I dropped the suggested amount into the small opening in the middle of the propeller, covered the hole with the provided sticker, snapped the propeller into place, shut the lid and turned the thing on. Within a few minutes, a flashing light indicated my sperm count was ready. I popped open the lid to find the simple white line created by my sperm cells indicating that I had optimal sperm count. Lucky for me and my bio-baby's mama, I had more than 55 million sperm per milliliter of semen -- ideal for baby-making. Men who fall between 15 and 55 million sperm per milliliter may have a harder time getting their partners pregnant; those falling below 15 million have an even lower chance and are encouraged to seek medical help. If my count had fallen below 55 million, I could have used the Trak app to identify ways to improve my count.
The app is heavy on data collection. Since it doesn't connect directly to Trak's hardware, you'll be prompted to enter the results of your tests and the results of any other sperm analysis lab work you've had done, as well as answer a series of questions about your medical history and lifestyle. In order to make the most of Trak, you'll need a pretty extensive overview of your health including cholesterol levels, blood pressure, blood sugar and hormones. I didn't have any of these readings readily available and would have had to see my doctor to obtain them. It's counterintuitive for an at-home diagnosis kit, but fits in with Sandstone's ambitions. Sommer says, perhaps unsurprisingly, that the data it collects from the Trak app will factor into future generations of the device and the company's broader strategy.
I entered as much information I had at hand, including my height, weight, waist size, eating, drinking and exercise habits and how often I expose my testicles to certain types of heat: saunas, baths, hot tubs, etc. I was then given a score on a scale of 1 to 100, rating my health, which, despite my optimal sperm count came in at 66 due in large part to the fact that I drink, smoke and toke daily. If I were looking to increase my sperm count, I'd be able to update these stats in addition to new test results to see how changes in my lifestyle might affect my count over time.

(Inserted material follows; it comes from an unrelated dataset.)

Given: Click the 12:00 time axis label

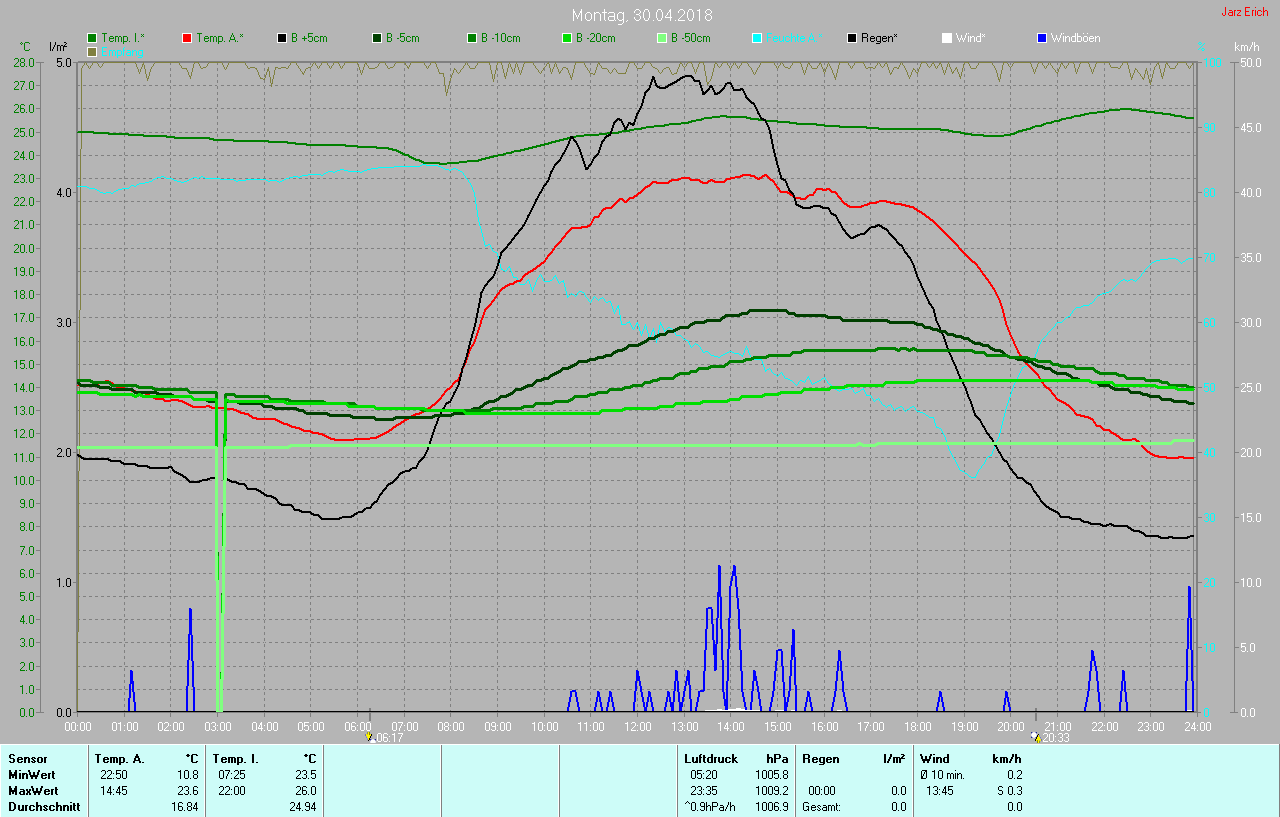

Ultimately, using Trak in the privacy of my home was a far easier process than what I'd experienced in the traditional medical environment. But its success hinges on a lot more than convenience.
At $200, it could prove inaccessible for many of the people it could help. It's also the sexual equivalent of an apple corer or melon baller -- a convenient but limited single-use device. After all, sperm count is only a fraction of the greater picture for male infertility. It may be a "headline parameter," as Sommer put it, but it's far from the sole factor in successful insemination. Trak is also facing an uphill battle when it comes to how we look at fertility as a society. It will have to overcome the deep-rooted sexual discrimination that has led so many couples to think of infertility as solely a female problem. Trak is a small step toward the futuristic DIY diagnostics symbolized by Star Trek's Tricorder, but Sandstone is going to need to look beyond semen if it plans to revolutionize consumer health care.